Even if you just create an empty OrderedDict (d = collections.OrderedDict()) and don't add anything to it, or you explicitly try to clean it up by calling the clear method (d.clear() before del d), you will still get one self-referencing list:

gc: collectable <list 0000000003ABBA08>
0 [[...], [...], None]

This seems to have been the case since this commit removed the __del__ method in order to prevent the potential for OrderedDict to cause uncollectable cycles, which are arguably worse. As noted in the changelog for that commit:

Issue #9825: removed __del__ from the definition of collections.OrderedDict. This prevents user-created self-referencing ordered dictionaries from becoming permanently uncollectable GC garbage. The downside is that removing __del__ means that the internal doubly-linked list has to wait for GC collection rather than freeing memory immediately when the refcnt drops to zero.
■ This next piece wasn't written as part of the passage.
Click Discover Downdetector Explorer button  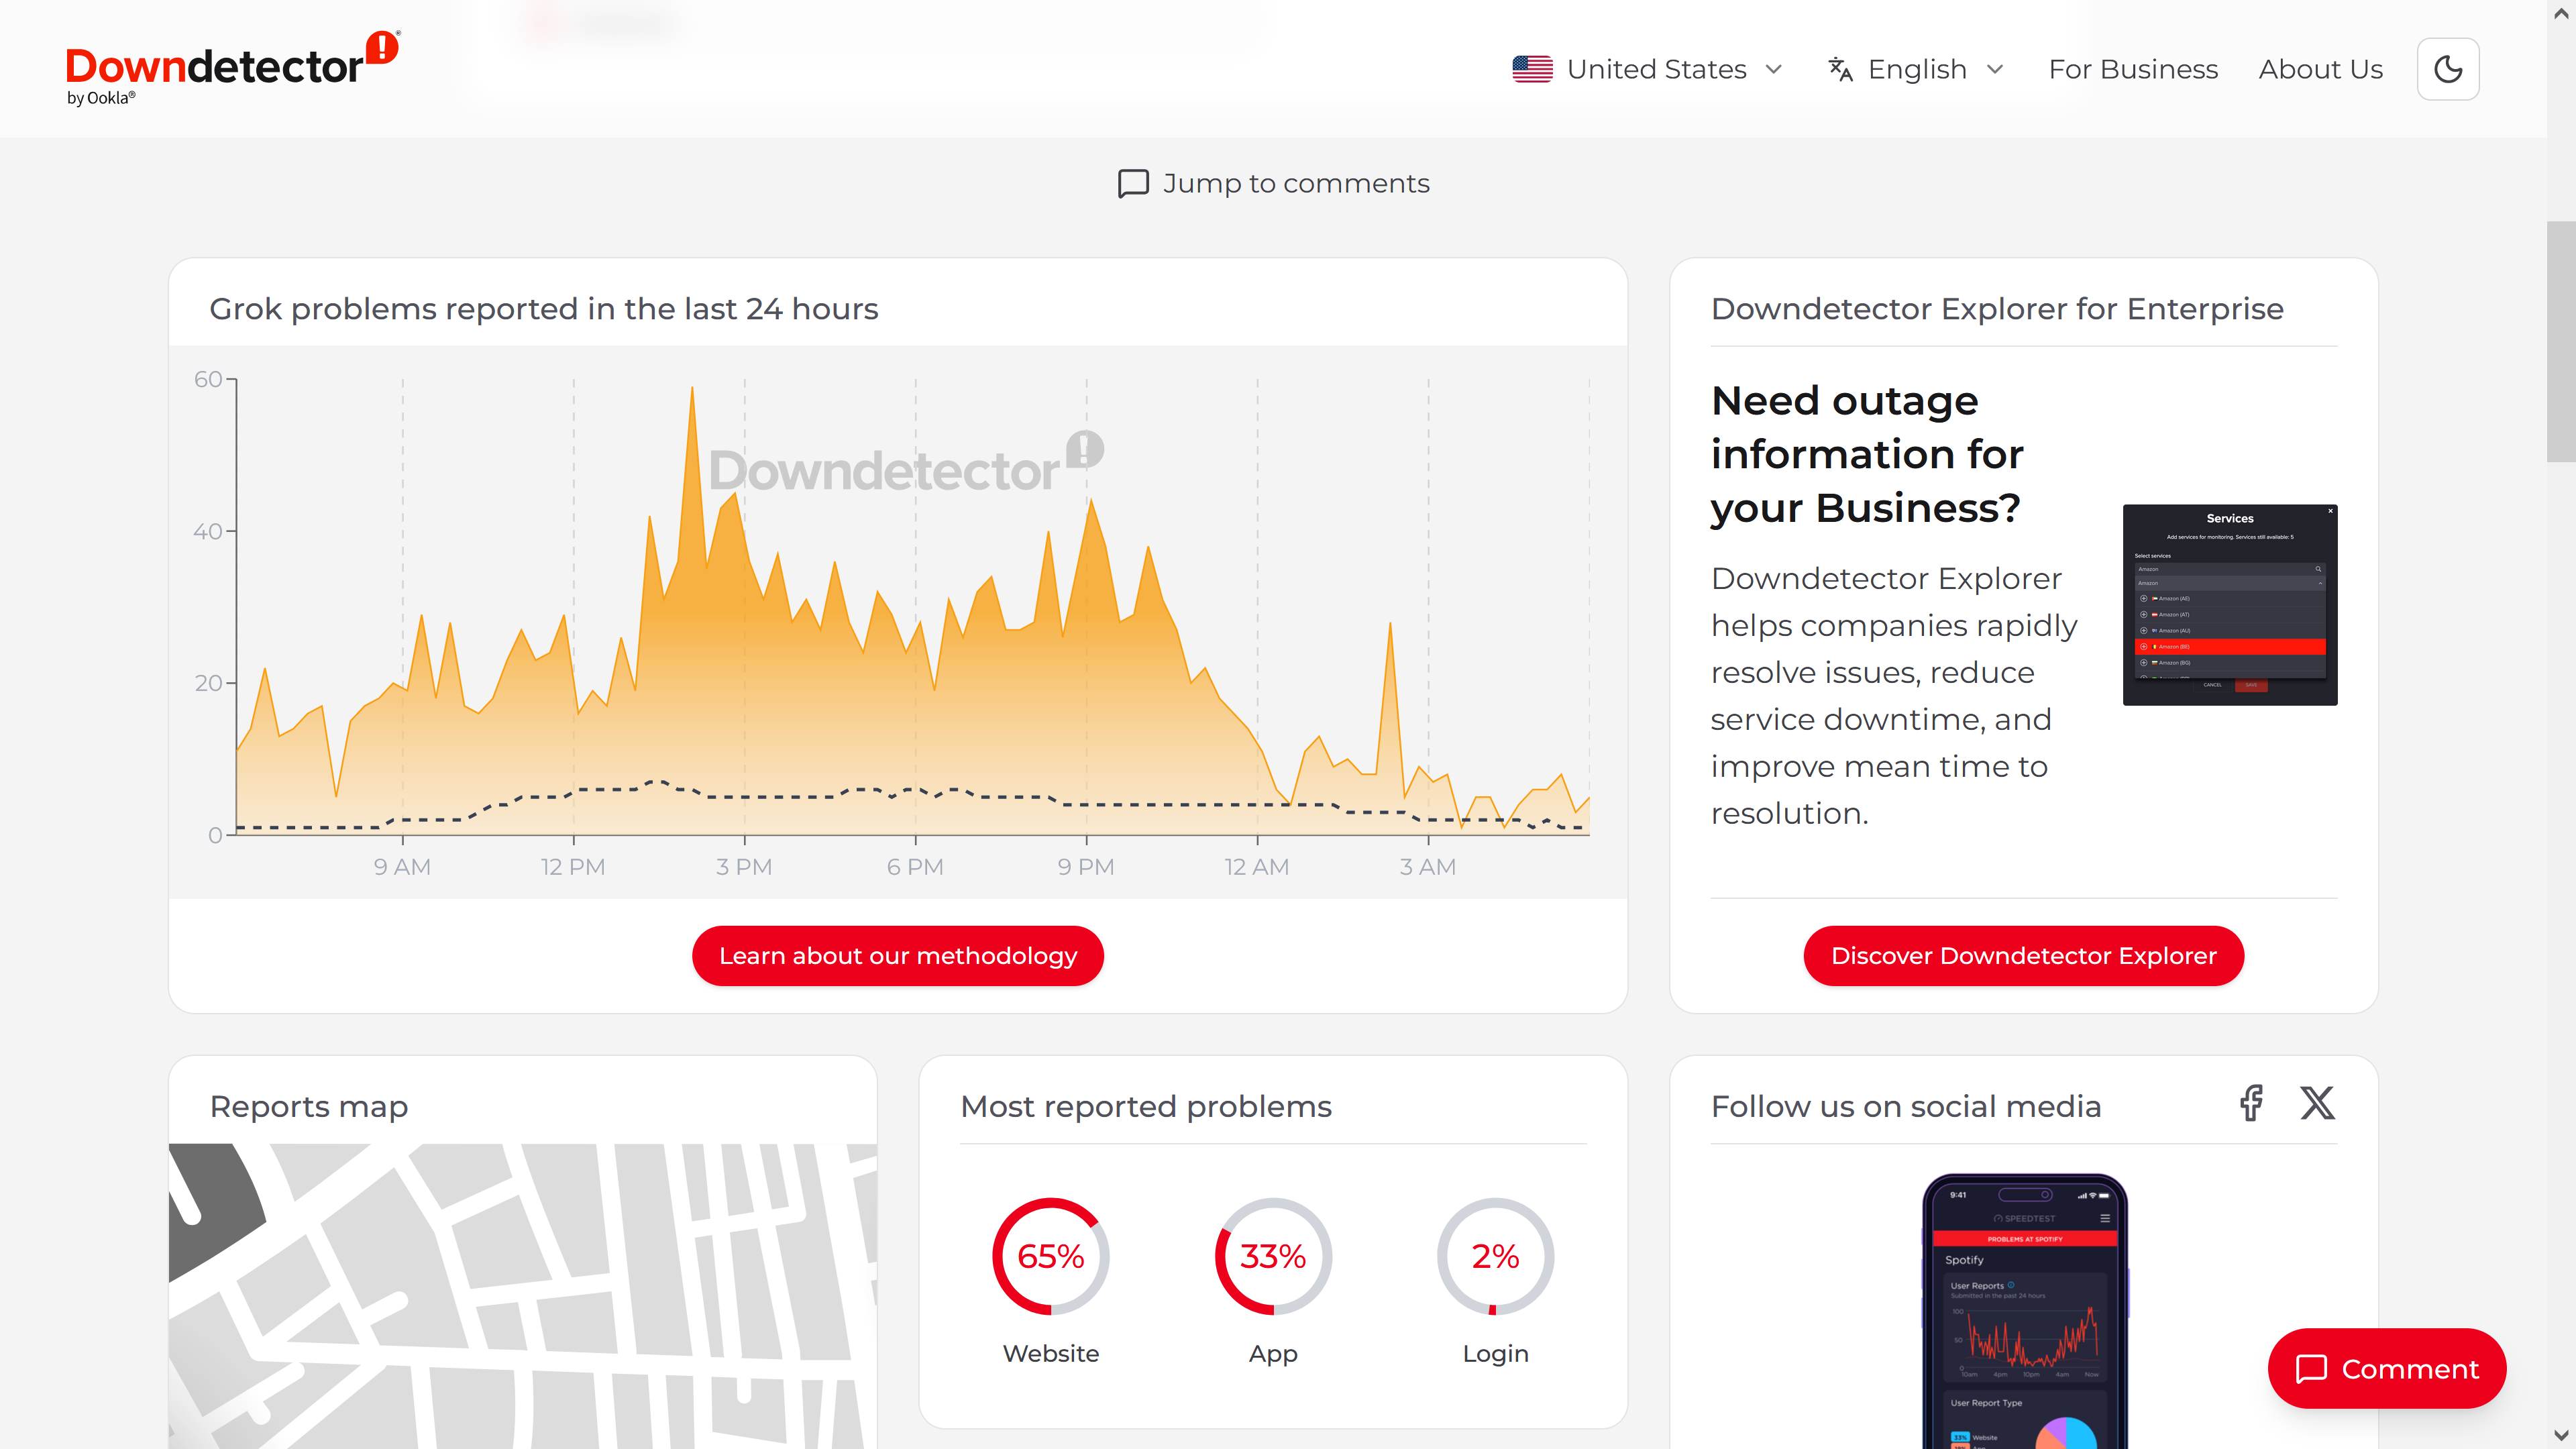[x=2023, y=955]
Note that in Python 3, the fix for the same issue was made differently and uses weakref proxies to avoid cycles:

Issue #9825: Using __del__ in the definition of collections.OrderedDict made it possible for the user to create self-referencing ordered dictionaries which become permanently uncollectable GC garbage. Reinstated the Py3.1 approach of using weakref proxies so that reference cycles never get created in the first place.